- [Work item]:
Set down every record once more, exactly as given.

══ Data for the task ══

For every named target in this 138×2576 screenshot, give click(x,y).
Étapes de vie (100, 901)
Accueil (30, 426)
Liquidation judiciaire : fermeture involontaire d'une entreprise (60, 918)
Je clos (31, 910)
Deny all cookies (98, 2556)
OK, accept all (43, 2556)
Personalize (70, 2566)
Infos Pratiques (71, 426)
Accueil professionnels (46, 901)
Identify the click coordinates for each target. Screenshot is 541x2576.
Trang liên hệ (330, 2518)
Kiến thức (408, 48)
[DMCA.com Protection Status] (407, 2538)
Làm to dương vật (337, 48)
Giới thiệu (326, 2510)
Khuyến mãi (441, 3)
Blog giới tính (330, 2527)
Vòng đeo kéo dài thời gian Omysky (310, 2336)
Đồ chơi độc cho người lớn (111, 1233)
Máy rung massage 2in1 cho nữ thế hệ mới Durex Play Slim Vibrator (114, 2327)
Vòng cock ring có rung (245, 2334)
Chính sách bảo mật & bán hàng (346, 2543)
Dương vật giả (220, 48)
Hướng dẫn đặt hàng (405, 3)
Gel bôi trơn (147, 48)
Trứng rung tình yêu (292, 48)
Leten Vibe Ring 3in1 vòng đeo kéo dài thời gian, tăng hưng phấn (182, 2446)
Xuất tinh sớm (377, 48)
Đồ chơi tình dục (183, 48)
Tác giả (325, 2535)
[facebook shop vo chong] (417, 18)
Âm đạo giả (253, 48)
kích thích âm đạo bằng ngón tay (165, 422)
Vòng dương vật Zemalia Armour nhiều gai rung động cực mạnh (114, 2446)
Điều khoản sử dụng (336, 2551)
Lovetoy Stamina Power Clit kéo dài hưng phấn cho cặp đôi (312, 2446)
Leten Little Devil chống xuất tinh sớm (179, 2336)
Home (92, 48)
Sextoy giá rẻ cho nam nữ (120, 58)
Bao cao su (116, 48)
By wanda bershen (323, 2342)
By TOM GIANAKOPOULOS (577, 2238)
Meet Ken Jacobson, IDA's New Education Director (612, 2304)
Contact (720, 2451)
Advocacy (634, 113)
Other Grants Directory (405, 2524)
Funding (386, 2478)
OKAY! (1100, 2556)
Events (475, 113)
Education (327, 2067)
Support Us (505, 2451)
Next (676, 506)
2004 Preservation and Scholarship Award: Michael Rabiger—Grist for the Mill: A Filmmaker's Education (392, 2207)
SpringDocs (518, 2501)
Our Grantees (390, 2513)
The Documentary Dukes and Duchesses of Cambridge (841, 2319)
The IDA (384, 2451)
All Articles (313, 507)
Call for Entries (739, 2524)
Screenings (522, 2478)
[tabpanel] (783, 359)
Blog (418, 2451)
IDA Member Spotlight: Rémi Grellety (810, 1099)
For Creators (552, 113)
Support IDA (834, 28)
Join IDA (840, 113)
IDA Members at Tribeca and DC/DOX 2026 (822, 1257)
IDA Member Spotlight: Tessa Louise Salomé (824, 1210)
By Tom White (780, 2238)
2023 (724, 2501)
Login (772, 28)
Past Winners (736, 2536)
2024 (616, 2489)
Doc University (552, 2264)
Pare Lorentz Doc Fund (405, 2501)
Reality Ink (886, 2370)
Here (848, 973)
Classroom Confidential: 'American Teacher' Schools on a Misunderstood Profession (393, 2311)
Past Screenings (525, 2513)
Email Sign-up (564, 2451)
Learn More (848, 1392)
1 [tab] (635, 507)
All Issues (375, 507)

═══

- [Exercise response]:
For every named target in this 138×2576 screenshot, give click(x,y).
Étapes de vie (100, 901)
Accueil (30, 426)
Liquidation judiciaire : fermeture involontaire d'une entreprise (60, 918)
Je clos (31, 910)
Deny all cookies (98, 2556)
OK, accept all (43, 2556)
Personalize (70, 2566)
Infos Pratiques (71, 426)
Accueil professionnels (46, 901)
Identify the click coordinates for each target. Screenshot is 541x2576.
Trang liên hệ (330, 2518)
Kiến thức (408, 48)
[DMCA.com Protection Status] (407, 2538)
Làm to dương vật (337, 48)
Giới thiệu (326, 2510)
Khuyến mãi (441, 3)
Blog giới tính (330, 2527)
Vòng đeo kéo dài thời gian Omysky (310, 2336)
Đồ chơi độc cho người lớn (111, 1233)
Máy rung massage 2in1 cho nữ thế hệ mới Durex Play Slim Vibrator (114, 2327)
Vòng cock ring có rung (245, 2334)
Chính sách bảo mật & bán hàng (346, 2543)
Dương vật giả (220, 48)
Hướng dẫn đặt hàng (405, 3)
Gel bôi trơn (147, 48)
Trứng rung tình yêu (292, 48)
Leten Vibe Ring 3in1 vòng đeo kéo dài thời gian, tăng hưng phấn (182, 2446)
Xuất tinh sớm (377, 48)
Đồ chơi tình dục (183, 48)
Tác giả (325, 2535)
[facebook shop vo chong] (417, 18)
Âm đạo giả (253, 48)
kích thích âm đạo bằng ngón tay (165, 422)
Vòng dương vật Zemalia Armour nhiều gai rung động cực mạnh (114, 2446)
Điều khoản sử dụng (336, 2551)
Lovetoy Stamina Power Clit kéo dài hưng phấn cho cặp đôi (312, 2446)
Leten Little Devil chống xuất tinh sớm (179, 2336)
Home (92, 48)
Sextoy giá rẻ cho nam nữ (120, 58)
Bao cao su (116, 48)
By wanda bershen (323, 2342)
By TOM GIANAKOPOULOS (577, 2238)
Meet Ken Jacobson, IDA's New Education Director (612, 2304)
Contact (720, 2451)
Advocacy (634, 113)
Other Grants Directory (405, 2524)
Funding (386, 2478)
OKAY! (1100, 2556)
Events (475, 113)
Education (327, 2067)
Support Us (505, 2451)
Next (676, 506)
2004 Preservation and Scholarship Award: Michael Rabiger—Grist for the Mill: A Filmmaker's Education (392, 2207)
SpringDocs (518, 2501)
Our Grantees (390, 2513)
The Documentary Dukes and Duchesses of Cambridge (841, 2319)
The IDA (384, 2451)
All Articles (313, 507)
Call for Entries (739, 2524)
Screenings (522, 2478)
[tabpanel] (783, 359)
Blog (418, 2451)
IDA Member Spotlight: Rémi Grellety (810, 1099)
For Creators (552, 113)
Support IDA (834, 28)
Join IDA (840, 113)
IDA Members at Tribeca and DC/DOX 2026 (822, 1257)
IDA Member Spotlight: Tessa Louise Salomé (824, 1210)
By Tom White (780, 2238)
2023 (724, 2501)
Login (772, 28)
Past Winners (736, 2536)
2024 (616, 2489)
Doc University (552, 2264)
Pare Lorentz Doc Fund (405, 2501)
Reality Ink (886, 2370)
Here (848, 973)
Classroom Confidential: 'American Teacher' Schools on a Misunderstood Profession (393, 2311)
Past Screenings (525, 2513)
Email Sign-up (564, 2451)
Learn More (848, 1392)
1 [tab] (635, 507)
All Issues (375, 507)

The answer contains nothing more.